Mridula Mukherjee takes on this conventional wisdom and demonstrates in a detailed and coherent argument that though the agrarian system in colonial Punjab displayed features superficially at variance with the underdeveloped agrarian systems of eastern India--Bihar and Bengal--in essence, it was equally constrained, with very little potential for a take-off into self-sustained growth, without external drivers.
Historically and schematically, underdeveloped agrarian structures have some fundamental features subsistence-based production, high degrees of indebtedness at the lower ends of the hierarchy (comprising by far the great majority of peasants owning a small proportion of the land), lack of investment in agriculture by those appropriating the surplus, rents and revenue paid in kind and a lack of significant market penetration. Like 'backward' eastern regions, Mukherjee shows, Punjab had all the above and, in common with eastern India, the presence of one of them market penetration, or commercialisation of agriculture.
In the context of colonial underdevelopment, commercialisation was hardly an index of an incipient tendency towards the growth of a capitalist organisation of production or the transformation of either the forces or the relations of production. On the contrary, as Mukherjee says, forced commercialisation of agriculture in the absence of any fundamental transformation of the economy--specifically, in Punjab, the low levels of industrialisation, even by the standards of de-industrialised colonial India--through inflexible colonial cash revenue demands only made for a market both in land and agricultural produce that reinforced the systemic underdevelopment of agriculture and exacerbated its most unredeemable features those listed above.

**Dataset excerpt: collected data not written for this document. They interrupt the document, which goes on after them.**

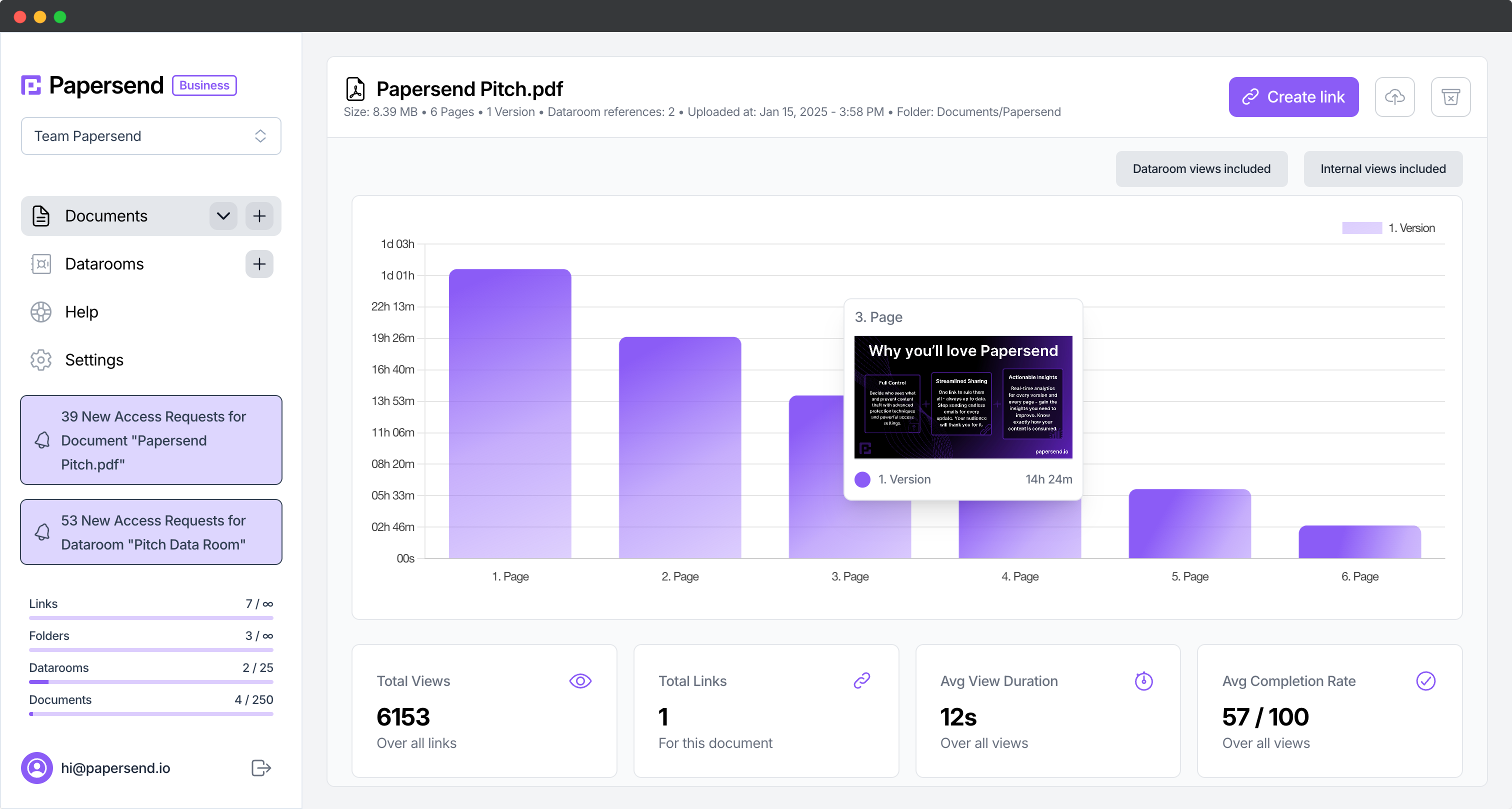Open Documents via the document icon
This screenshot has width=1512, height=809.
[40, 216]
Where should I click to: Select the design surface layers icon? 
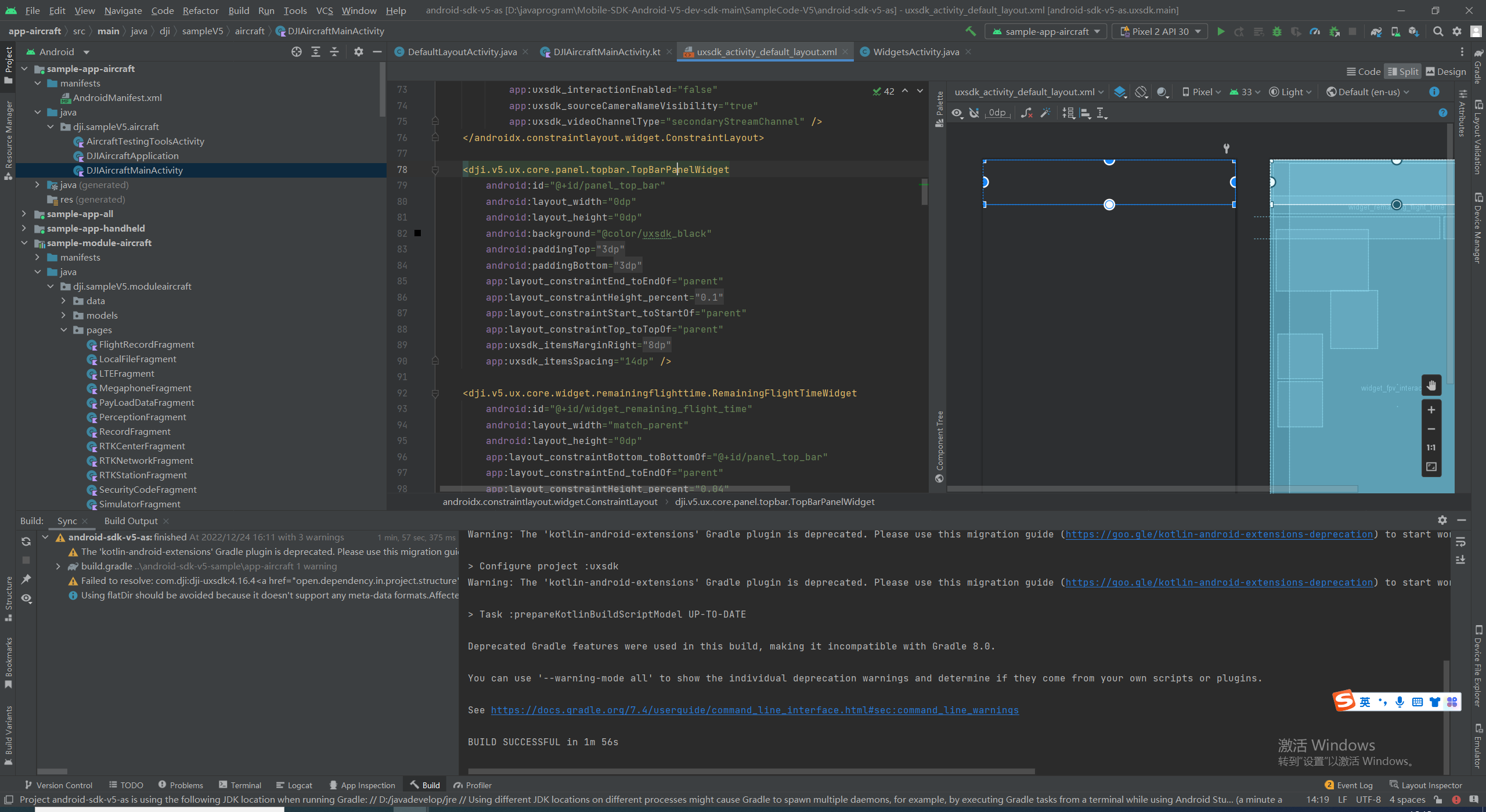(x=1120, y=92)
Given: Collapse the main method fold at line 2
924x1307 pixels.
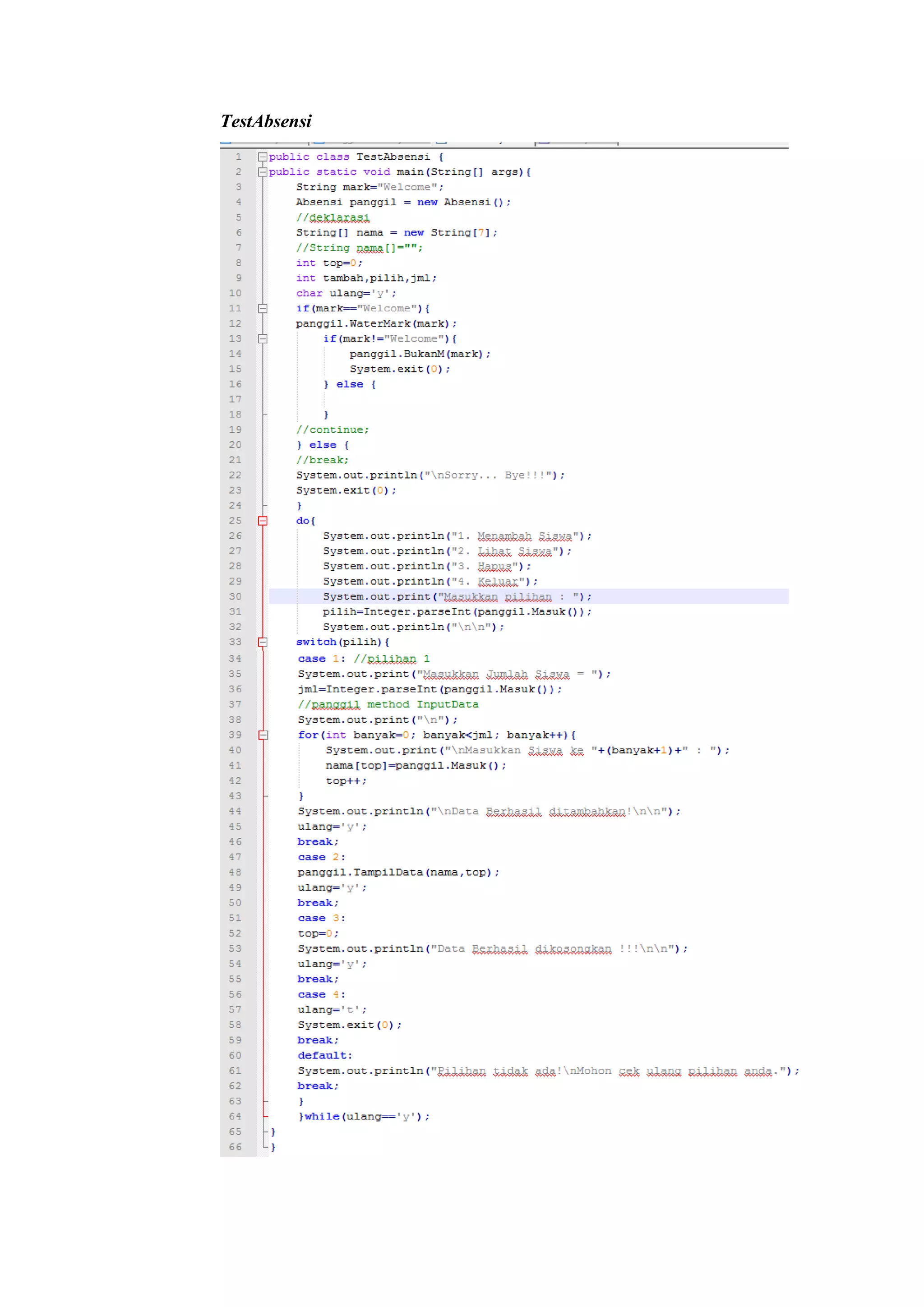Looking at the screenshot, I should pos(262,172).
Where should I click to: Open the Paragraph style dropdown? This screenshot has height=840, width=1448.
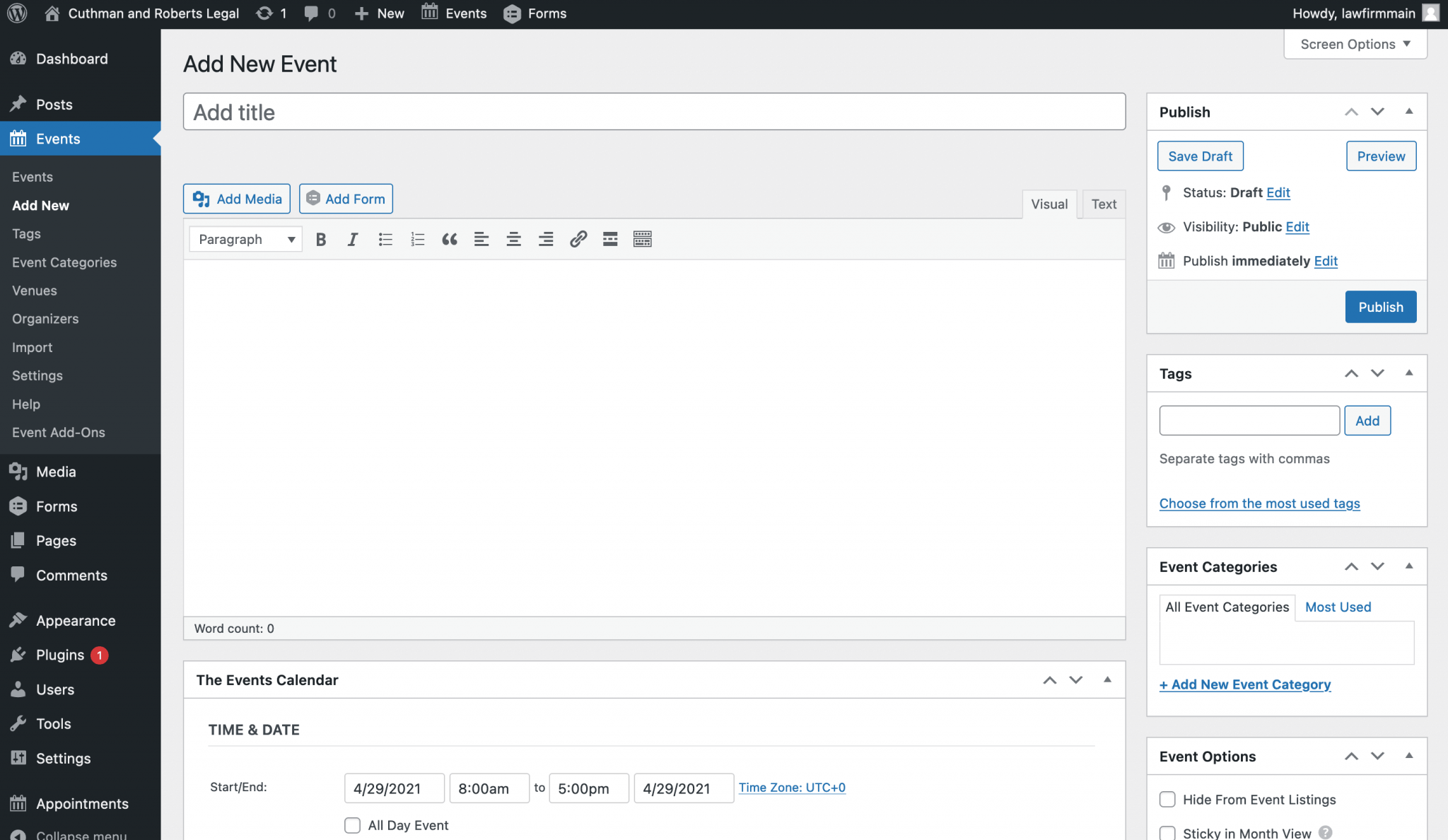coord(245,239)
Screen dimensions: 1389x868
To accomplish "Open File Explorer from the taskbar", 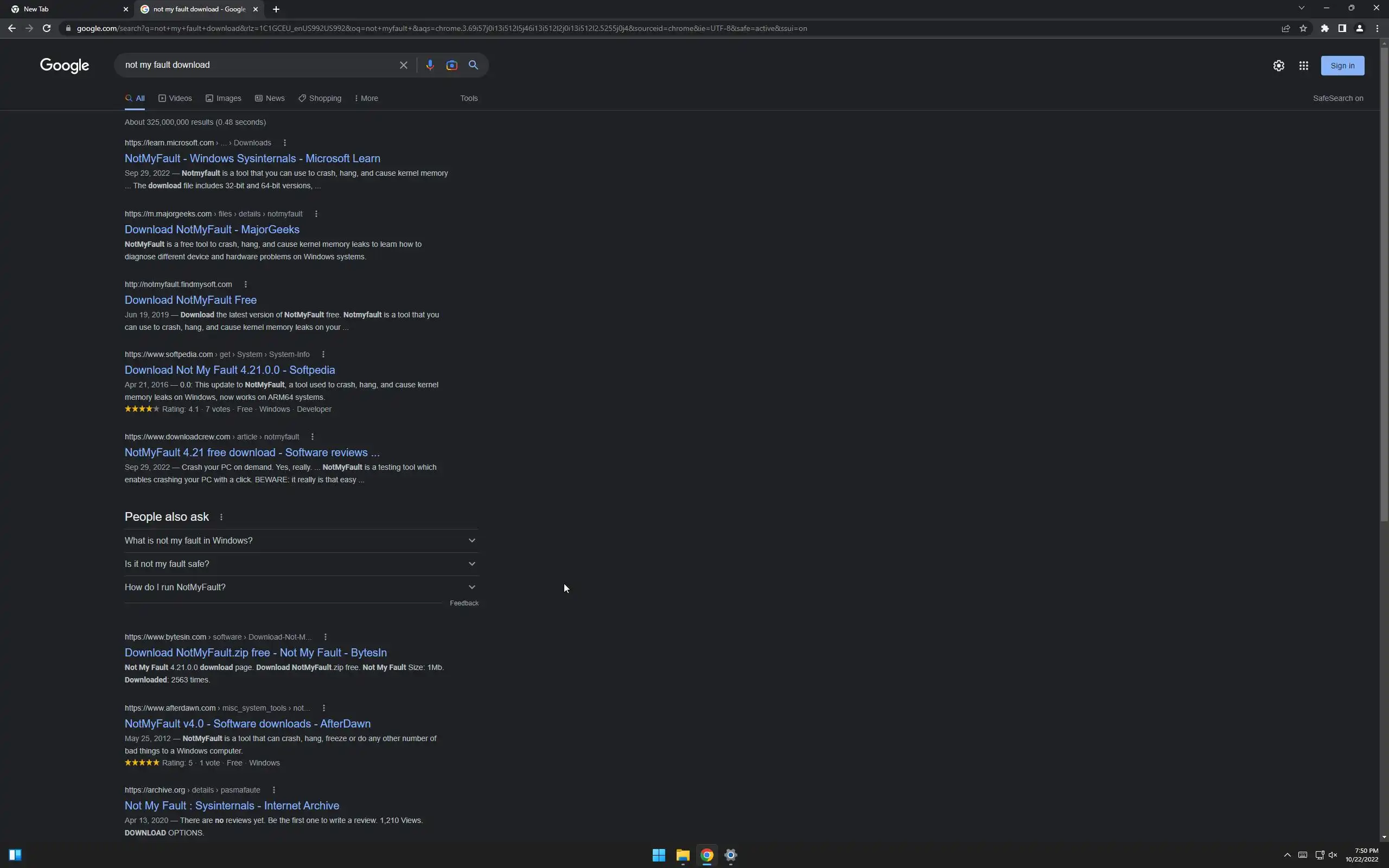I will 683,856.
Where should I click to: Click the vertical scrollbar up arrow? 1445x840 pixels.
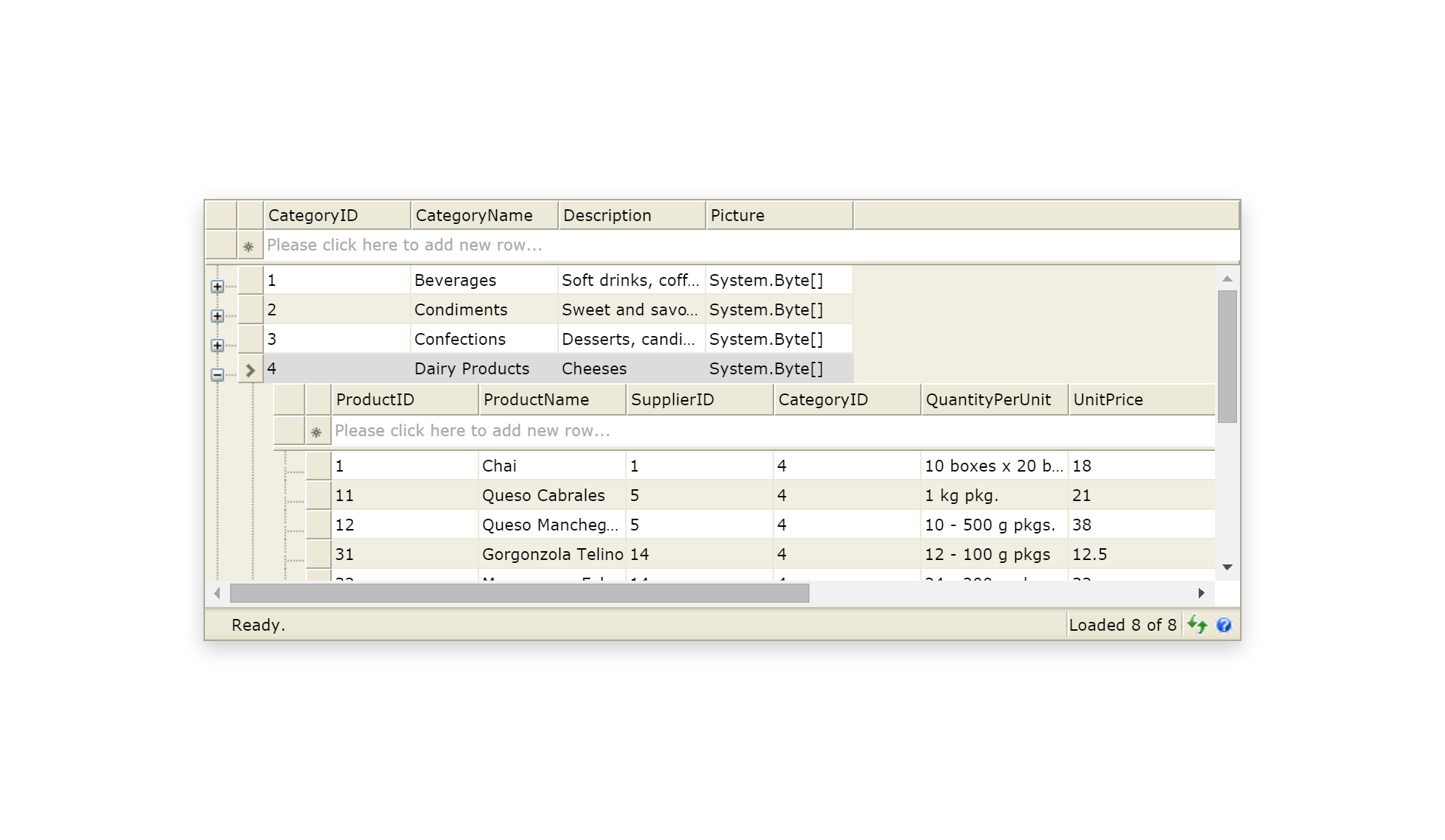1227,279

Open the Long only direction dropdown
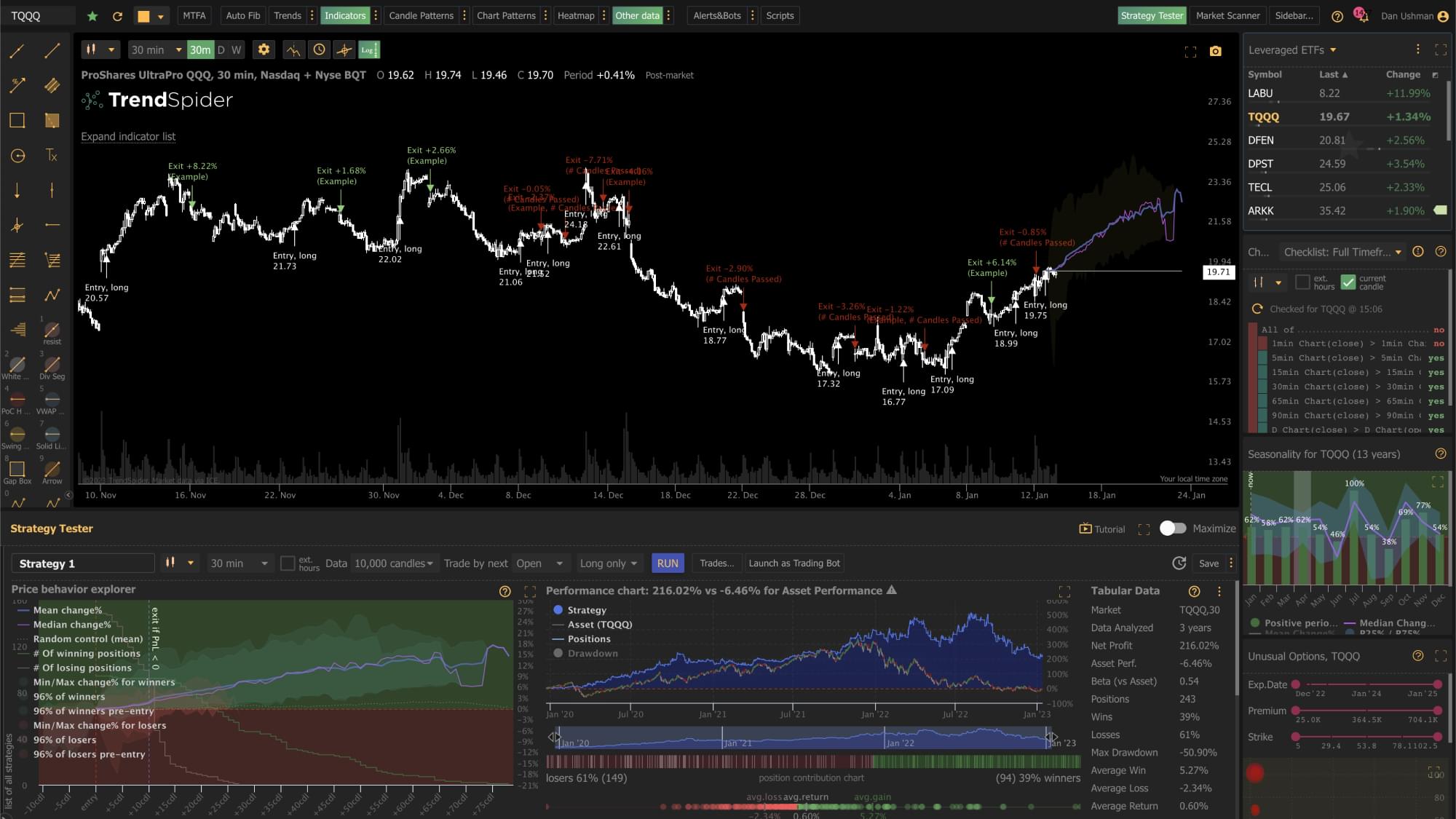[608, 563]
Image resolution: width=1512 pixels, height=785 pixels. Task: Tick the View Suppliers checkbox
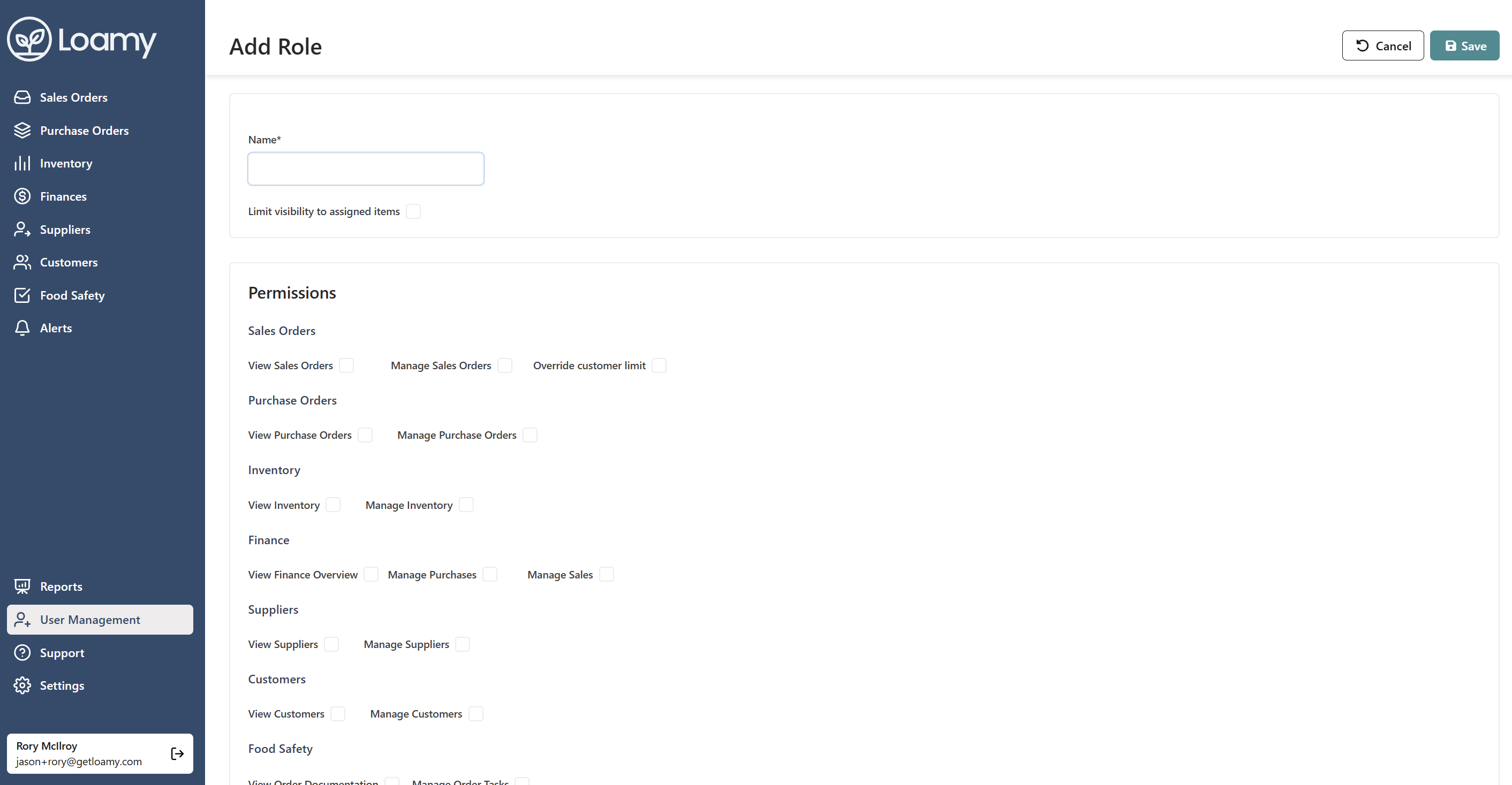pyautogui.click(x=331, y=644)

The inflexibility of the state's revenue demand, as Mukherjee demonstrates, led to widespread alienation of land, either through outright sale or other mortgage-related arrangements, creating another classic feature of colonial underdevelopment the growth, in the case of Punjab, of a rentier class first, consisting typically of the professional moneylender/trader; and, later, after the enactment of the Punjab Land Alienation Act, landlords who flooded the credit market after the transfer of agricultural land to 'non-agricultural' land had been outlawed. The problem was that neither the 'professional' moneylenders nor the landowners who took the trade were interested in re-investing into agriculture because rentier income was always a winning proposition whereas investing in agriculture was a throw of the dice because of the unpredictability of the monsoon and the market.
The canal colonies, which, in fact, were the basis of much of what Mukherjee calls the "Myth of Punjab Exceptionalism", may have been slightly better off, but even there, inflated water rates could skim off a significant part of the cultivators' net income.Mukherjee also contests the argument that the revenue assessment in colonial times was reasonable, especially in comparison to the pitch during Ranjit Singh's reign and the implication that this was in part responsible for Punjab's later growth trajectory and the capitalist transformation of its agriculture. She demonstrates that the high and rigid revenue demand was precisely what was responsible for high levels of indebtedness and underdevelopment and goes on to show that many families would, in fact, not have been able to balance the household accounts had it not been for the remittances that came in from the large numbers recruited in the army and, increasingly from the First World War onwards, migrs to the new world.
Before rounding this off, a quibble that does not, however, detract from the main argument. In her comparison between Punjab and eastern India, Mukherjee overstates the case for the growth of landlord cultivation through wage labour in the latter regions as against Punjab's predominantly sharecropping-based economy. But to discount the overstatement would only strengthen Mukherjee's argument.
This is a useful contribution, but a connection needs to be made to fill out the picture to show the disjunction between colonial and 1960s Punjab of Green Revolution vintage, studied in depth by many. This will bring into focus the role of the state after the transfer of power in transforming Punjab, Haryana and western Uttar Pradesh.